Israelitische Kultusgemeinde: "Nakam" war im Unrecht

7.10.2016, 14:55 Uhr

"Die Justiz hat völlig recht, die Sache aufzugreifen", bekräftigt der Vorsitzende der Gemeinde, Arno Hamburger. "Sie kann dem Stand der Dinge nach auch gar nicht anders, als der Geschichte nochmals nachzugehen."

Wie berichtet, ermittelt der Leitende Oberstaatsanwalt Klaus Hubmann gegen Distel und Harmatz, die heute in Israel leben, wegen eines Vorfalls, der 53 Jahre zurückliegt. Vor kurzem war die Geschichte in einem Film der Medienwerkstatt Franken von den Autoren Jim Tobias und Peter Zinke nochmals aufgegriffen worden: 1946 hatten Harmatz, Distel und andere Mitglieder der jüdischen Widerstandsgruppe Nakam (hebräisch: "Rache") in Nürnberg versucht, als Vergeltung für den Holocaust, die Insassen eines Kriegsgefangenenlagers in Langwasser zu töten. Als Mitarbeiter der Nürnberger Bäckerei "Konsum" getarnt, bestrichen sie Brotlaibe, die für das Lager bestimmt waren, mit Arsen. Zahlreiche Insassen erkrankten, getötet wurde offenbar niemand.

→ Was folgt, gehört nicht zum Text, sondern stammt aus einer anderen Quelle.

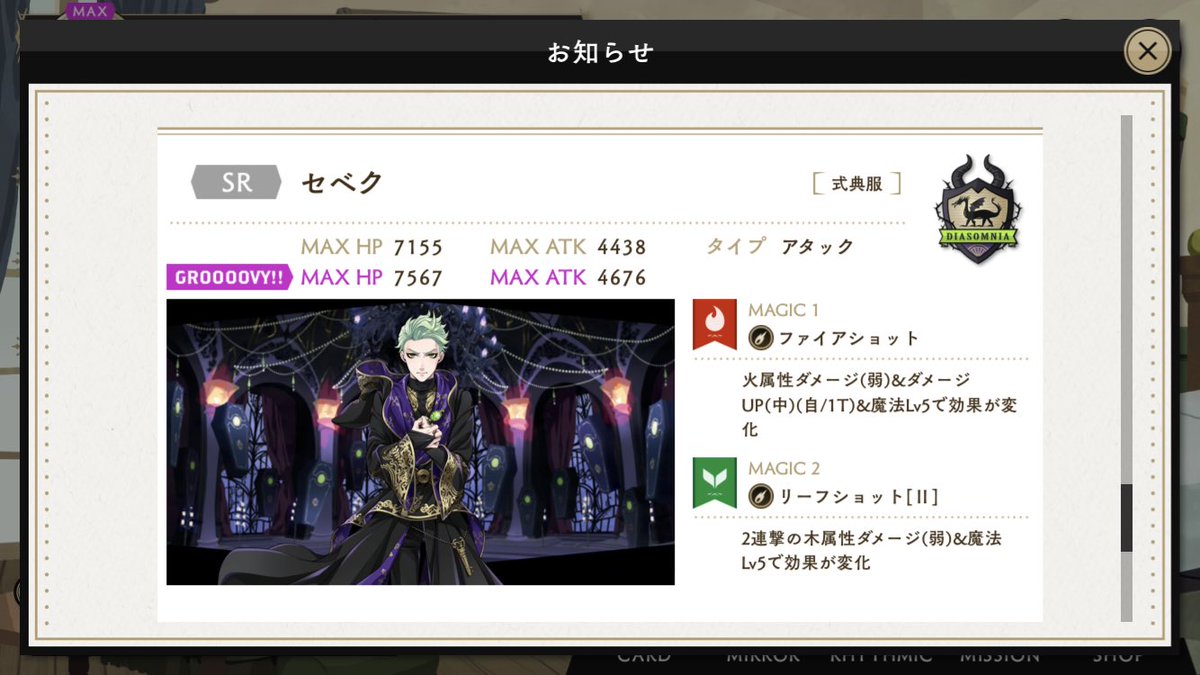Click the round icon beside リーフショット[II]
1200x675 pixels.
(x=760, y=495)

"Das Handeln der Männer ist keinesfalls rechtens gewesen", betont Hamburger. "Es muss aber unbedingt gesehen werden im Wissen um die Verzweiflung, die damals bei den Leuten herrschte." Die Überlebenden des Holocaust hatten erfahren, dass ihre Familien und Freunde getötet worden waren, da sei "nur verständlich, dass sie irgendwelche Ideen ausbrüteten". Man dürfe sich jedoch durch blinde Rache-Akte "keinesfalls auf eine Stufe mit Mördern stellen".
Scharfe Kritik übt Hamburger an den Filmemachern Tobias und Zinke, die diese "uralte Geschichte, die sowieso bekannt war, wieder ausgegraben haben". Warum konnte man das nicht einfach ruhen lassen?

Die Justiz sieht sich wiederum durch das Legalitätsprinzip zur Nachforschung gezwungen: "Wenn sich jemand im Fernsehen öffentlich zu einem versuchten Mord bekennt, wie die beiden in dem Film", betont Hubmann nochmals, "müssen wir tätig werden und ein Aufnahmeverfahren eröffnen." Da spielten politische oder moralische Aspekte keine Rolle. Wie das Verfahren weitergeht, sei genauso ungewiss wie die Frage, "ob jemals formal Anklage erhoben werden wird".

Die Grünen-Landtagsabgeordnete Christine Stahl hält es für "schwierig, nach fehlender Aufarbeitung und nie erfolgter Sühne von NS-Verbrechen, gegen Menschen zu ermitteln, deren Taten Ausfluss einer zuvor selbst erlebten Massenvernichtung waren". Und Autor Jim Tobias, der von der Justiz zu den Personalien seiner Hauptfiguren befragt worden war, beruft sich weiter auf sein Zeugnisverweigerungsrecht. Und wundert sich, dass "dieselbe Justiz, die gegen NS-Verbrecher eher schleppend vorgeht, gegen jüdische Täter plötzlich so viel Energie an den Tag legt".

Der Artikel erschien am 22. September 1999 in den Nürnberger Nachrichten.